**What you have to do**
Show every line in the entries below that contains the string "should". Case counts.

**Working data**
====
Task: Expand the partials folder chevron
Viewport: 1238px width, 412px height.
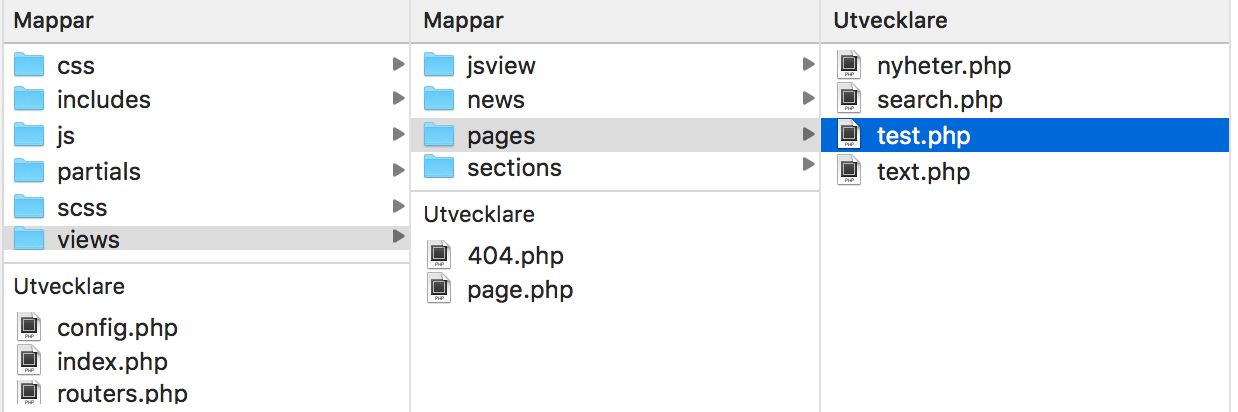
====
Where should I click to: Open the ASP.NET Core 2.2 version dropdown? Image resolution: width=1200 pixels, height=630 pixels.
====
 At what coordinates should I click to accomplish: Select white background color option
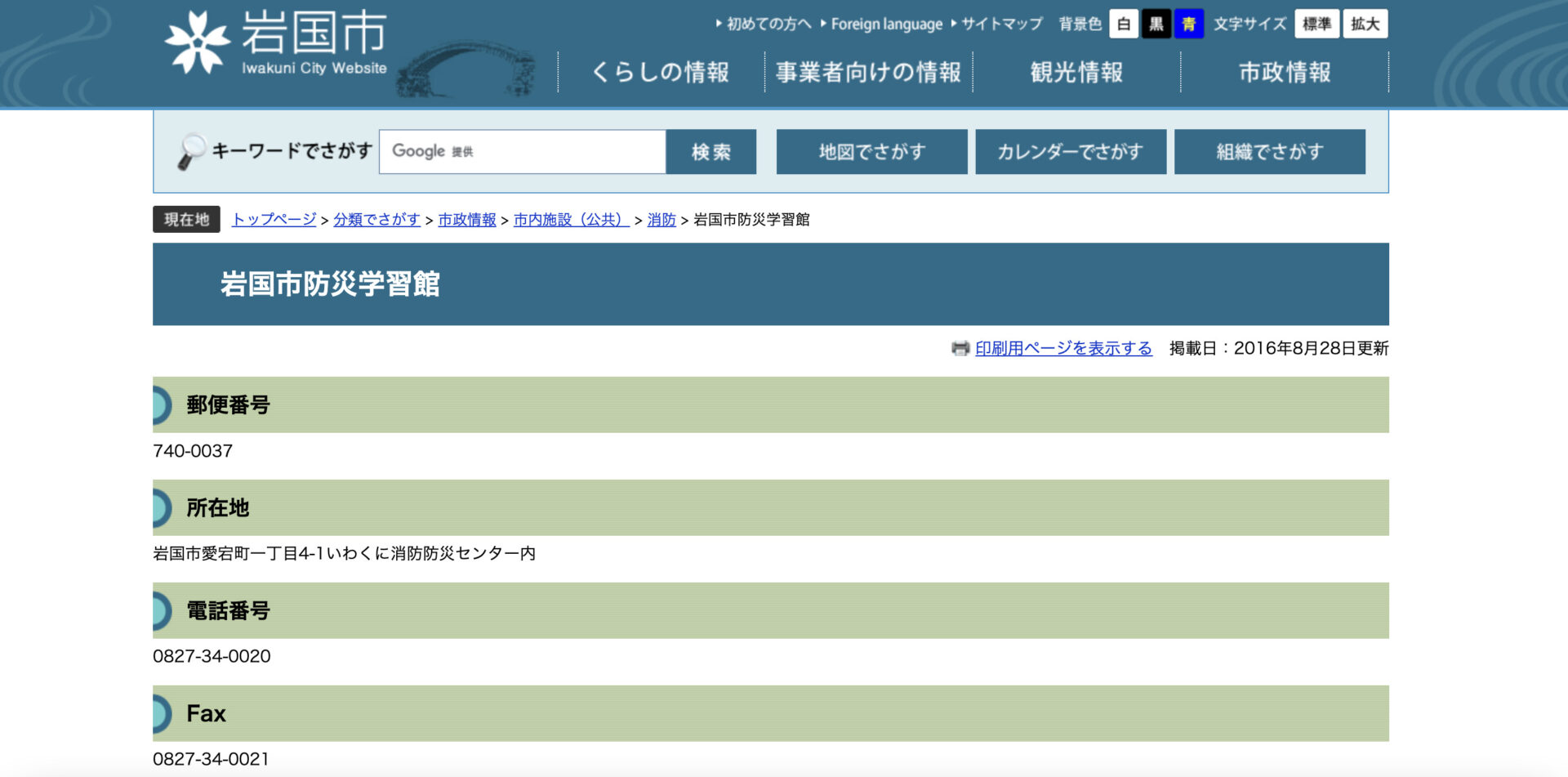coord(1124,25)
====
**Answer below**
Where should I click to: Open the ASP.NET Core 2.2 version dropdown? Image resolution: width=1200 pixels, height=630 pixels.
 At what coordinates should I click to accomplish: Select white background color option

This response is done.